North Pacific Animations: Jetstream - Surface Pressure/Wind - Sea Height - Surf Height


Tropical Update
No tropical systems of interest were being tracked.

California Nearshore Forecast

  • Sun AM (11/19) high pressure starts to arrive with northwest winds 20 kts for North CA and 20-25 kts for Central CA. In the afternoon northwest winds build to 20-25 kts for North CA and 25-30 kts for Central CA with high pressure centered over costal Oregon. No precip forecast.
  • Mon AM (11/20) northwest winds are to be 15-20 kts for North CA and 10-15 kts for Central CA nearshore but 20 kts just off the coast early. In the afternoon north to northeast winds to be 5 kts for North CA and 10 kts for Central CA.
  • Tues AM (11/21) north to northeast winds to be 5 kts for North CA and 5-10 kts for Central CA early. In the afternoon northwest winds to be 10 kts for North Ca and north winds 10 kts for Central CA.
  • Wed AM (11/22) northwest winds to be 10 kts early for North and Central CA. In the afternoon high pressure builds with northwest winds building to 25 kts for Cape Mendocino and 20 kts for the rest of North CA and 10-15 kts for Central CA.
  • Thurs AM (11/23) northwest winds to be 25-30 kts for North CA early and 20 kts for Central CA. In the afternoon northwest winds to be 30 kts for North CA and 20 kts for Central CA.
  • Fri AM (11/24) northwest winds to be 30 kts for Cape Mendocino but 10-15 kts for the rest of North CA and 5-10 kts for Central CA. In the afternoon no change is forecast.
  • Sat AM (11/25) north winds to be 10 kts nearshore for Cape Mendocino but 5-10 kts from the northeast for the rest of North Ca and north 5 kts for Central CA. In the afternoon northeast winds to be 10 kts for North Ca and 5-10 kts for Central CA.

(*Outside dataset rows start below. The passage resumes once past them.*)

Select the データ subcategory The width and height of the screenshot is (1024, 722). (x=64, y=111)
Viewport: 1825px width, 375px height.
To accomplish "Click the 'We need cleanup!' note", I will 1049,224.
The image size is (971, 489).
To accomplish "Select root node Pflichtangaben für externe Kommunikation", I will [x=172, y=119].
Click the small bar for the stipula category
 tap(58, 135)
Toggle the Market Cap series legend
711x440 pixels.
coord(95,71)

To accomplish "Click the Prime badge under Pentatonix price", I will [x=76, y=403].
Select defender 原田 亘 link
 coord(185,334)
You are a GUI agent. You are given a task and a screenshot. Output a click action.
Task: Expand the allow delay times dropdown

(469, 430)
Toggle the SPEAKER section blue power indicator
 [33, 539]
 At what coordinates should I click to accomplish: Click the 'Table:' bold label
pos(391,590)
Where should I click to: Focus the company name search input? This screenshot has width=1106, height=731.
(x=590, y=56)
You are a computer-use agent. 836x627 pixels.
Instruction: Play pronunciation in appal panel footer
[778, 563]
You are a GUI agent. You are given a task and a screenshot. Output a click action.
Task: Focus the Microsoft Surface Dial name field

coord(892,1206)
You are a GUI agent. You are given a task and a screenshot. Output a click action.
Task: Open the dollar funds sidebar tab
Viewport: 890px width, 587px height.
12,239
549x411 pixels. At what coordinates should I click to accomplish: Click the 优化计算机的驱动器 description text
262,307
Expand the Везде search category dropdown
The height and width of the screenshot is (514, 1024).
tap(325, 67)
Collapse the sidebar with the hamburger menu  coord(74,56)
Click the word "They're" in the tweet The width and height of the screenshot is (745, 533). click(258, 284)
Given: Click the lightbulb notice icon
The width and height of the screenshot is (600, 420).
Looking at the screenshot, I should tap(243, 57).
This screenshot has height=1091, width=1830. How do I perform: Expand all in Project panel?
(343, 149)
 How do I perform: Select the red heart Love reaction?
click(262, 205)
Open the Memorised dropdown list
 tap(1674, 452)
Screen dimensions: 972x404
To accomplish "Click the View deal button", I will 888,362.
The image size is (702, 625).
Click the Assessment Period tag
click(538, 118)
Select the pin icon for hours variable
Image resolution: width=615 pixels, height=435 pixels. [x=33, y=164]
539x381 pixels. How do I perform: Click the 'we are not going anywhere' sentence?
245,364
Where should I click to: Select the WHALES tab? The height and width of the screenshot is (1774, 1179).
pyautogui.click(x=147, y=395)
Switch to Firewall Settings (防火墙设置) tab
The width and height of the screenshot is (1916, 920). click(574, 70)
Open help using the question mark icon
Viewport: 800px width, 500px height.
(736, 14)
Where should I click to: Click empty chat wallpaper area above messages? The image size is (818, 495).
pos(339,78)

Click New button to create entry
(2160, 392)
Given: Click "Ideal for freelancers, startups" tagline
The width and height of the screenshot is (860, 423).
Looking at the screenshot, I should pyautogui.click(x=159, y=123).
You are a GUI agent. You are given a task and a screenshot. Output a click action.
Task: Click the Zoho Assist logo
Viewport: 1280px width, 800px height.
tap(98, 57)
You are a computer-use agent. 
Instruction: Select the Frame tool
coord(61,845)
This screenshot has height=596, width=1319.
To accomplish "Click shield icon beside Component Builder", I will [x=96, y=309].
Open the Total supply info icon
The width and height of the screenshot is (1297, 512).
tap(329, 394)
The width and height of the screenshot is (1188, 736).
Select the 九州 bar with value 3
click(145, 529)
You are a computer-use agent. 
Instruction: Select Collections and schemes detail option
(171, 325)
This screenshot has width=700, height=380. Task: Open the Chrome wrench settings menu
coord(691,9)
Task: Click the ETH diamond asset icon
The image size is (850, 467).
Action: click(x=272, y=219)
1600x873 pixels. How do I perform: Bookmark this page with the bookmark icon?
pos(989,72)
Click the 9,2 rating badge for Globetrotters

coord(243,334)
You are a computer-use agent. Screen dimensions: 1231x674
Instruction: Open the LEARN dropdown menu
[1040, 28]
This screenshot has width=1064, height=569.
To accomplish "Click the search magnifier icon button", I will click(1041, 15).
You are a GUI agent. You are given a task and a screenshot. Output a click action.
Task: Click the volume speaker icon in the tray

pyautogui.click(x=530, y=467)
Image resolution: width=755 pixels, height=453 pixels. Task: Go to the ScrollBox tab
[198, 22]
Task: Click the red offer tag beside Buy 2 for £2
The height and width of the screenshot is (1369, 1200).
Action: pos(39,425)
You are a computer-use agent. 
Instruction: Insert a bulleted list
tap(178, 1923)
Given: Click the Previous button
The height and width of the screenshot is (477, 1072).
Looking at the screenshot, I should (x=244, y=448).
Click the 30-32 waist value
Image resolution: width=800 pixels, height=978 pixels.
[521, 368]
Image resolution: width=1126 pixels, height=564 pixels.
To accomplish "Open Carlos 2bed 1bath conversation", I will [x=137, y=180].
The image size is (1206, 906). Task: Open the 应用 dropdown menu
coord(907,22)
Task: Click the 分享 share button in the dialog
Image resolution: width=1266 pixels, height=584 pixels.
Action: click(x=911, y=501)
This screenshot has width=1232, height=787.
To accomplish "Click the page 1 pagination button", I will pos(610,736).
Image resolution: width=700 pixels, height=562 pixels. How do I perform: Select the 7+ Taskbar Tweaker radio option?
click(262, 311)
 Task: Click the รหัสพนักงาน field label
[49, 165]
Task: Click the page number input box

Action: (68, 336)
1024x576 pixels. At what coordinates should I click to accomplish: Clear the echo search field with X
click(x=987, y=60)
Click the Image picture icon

Total snow accumulation for the next 10 days respectively for Squaw Valley, Sugar Bowl, Kirkwood and Mammoth are projected at 10, 11, 12, and 7 inches respectively all on Sat (11/18). .

Temperatures for the Pacific Crest Trail and Tioga Pass Road intersection (8,700 ft): 25-30 degrees through Sat (11/18) then rising to 45 degrees Mon-Wed (11/22) before falling to 30 degs on Thurs (11/23) dropping to 20 degrees or less starting late Fri (11/24) and holding beyond.

- - -

Tioga Pass/Pacific Crest Trail intersection forecast: Temps - Freeze Level
More locations here (scroll down to 'Resort Snow Forecasts>Central CA or North CA Caltrans & Backcountry')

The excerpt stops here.